A letter signed by 33 Democratic Representatives was sent to members of the Appropriations Committee yesterday, ahead of the presentation of a final report by the Task Expenditure Task Force to the Committee today. The signatories urge their House and Senate colleagues to “hone your focus on those tax breaks and loopholes that are taken advantage of by corporations and big businesses.”
The letter was sent to me by one of the signatories (not my brother, Rep. Ryan Tipping-Spitz of Orono, although he did sign it) and is dated Wednesday, December 11.

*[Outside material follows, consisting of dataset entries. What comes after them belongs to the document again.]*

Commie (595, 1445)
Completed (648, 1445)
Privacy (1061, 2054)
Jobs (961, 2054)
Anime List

The letter not only suggests that closing corporate tax loopholes should be considered before other proposals on the task force’s “menu” of tax-related budget items, but suggests that the Appropriations Committee also prioritize ending big business tax breaks as an alternative to Governor LePage’s proposed cuts to revenue sharing and programs for children. This would require the Committee to close corporate tax loopholes in excess of the $40 million originally slated to be found through the task force’s recommendations.
As I mentioned in my column over the weekend and as the Portland Press Herald noted in a recent editorial titled “Enough loopholes can be closed to spare towns,” there are numerous tax breaks on the books that mostly benefit large, out-of-state corporations, do little to help the state and can be eliminated or modified in order to offset LePage’s proposed cuts.
The Representatives’ letter makes some specific recommendations, suggesting Appropriations “focus on scaling back tax breaks for companies like Walmart and Rite Aid, breaks for big banks on portfolio management services, eliminating accounting tricks that allow large out-of-state firms – mostly oil and gas companies – to pay less in taxes, and [that it] work to prohibit the use of offshore tax havens.”
Closing the portfolio management loophole alone would save the state $26 million.
This clear stating of preferences and principles by legislators stands somewhat in contrast with Democrats’ public statements on the issue to this point. Tax task force members have mostly attempted to keep as many options on the table as possible as the Legislature begins considering the budget.
The mechanism itself – a letter from the rank and file that bypasses House Democratic Leadership – is also interesting and may signal that Representatives are already feeling pressure on the issue from constituents.
Closing corporate tax loopholes is popular and makes good fiscal sense, but the effort may face some difficulty overcoming the power and influence of corporate lobbyists, who are well paid to defend specific tax breaks that benefit their clients. As the debate now moves to the Appropriations Committee and away from the ad hoc task force, those corporations will be required to begin disclosing their lobbying expenditures.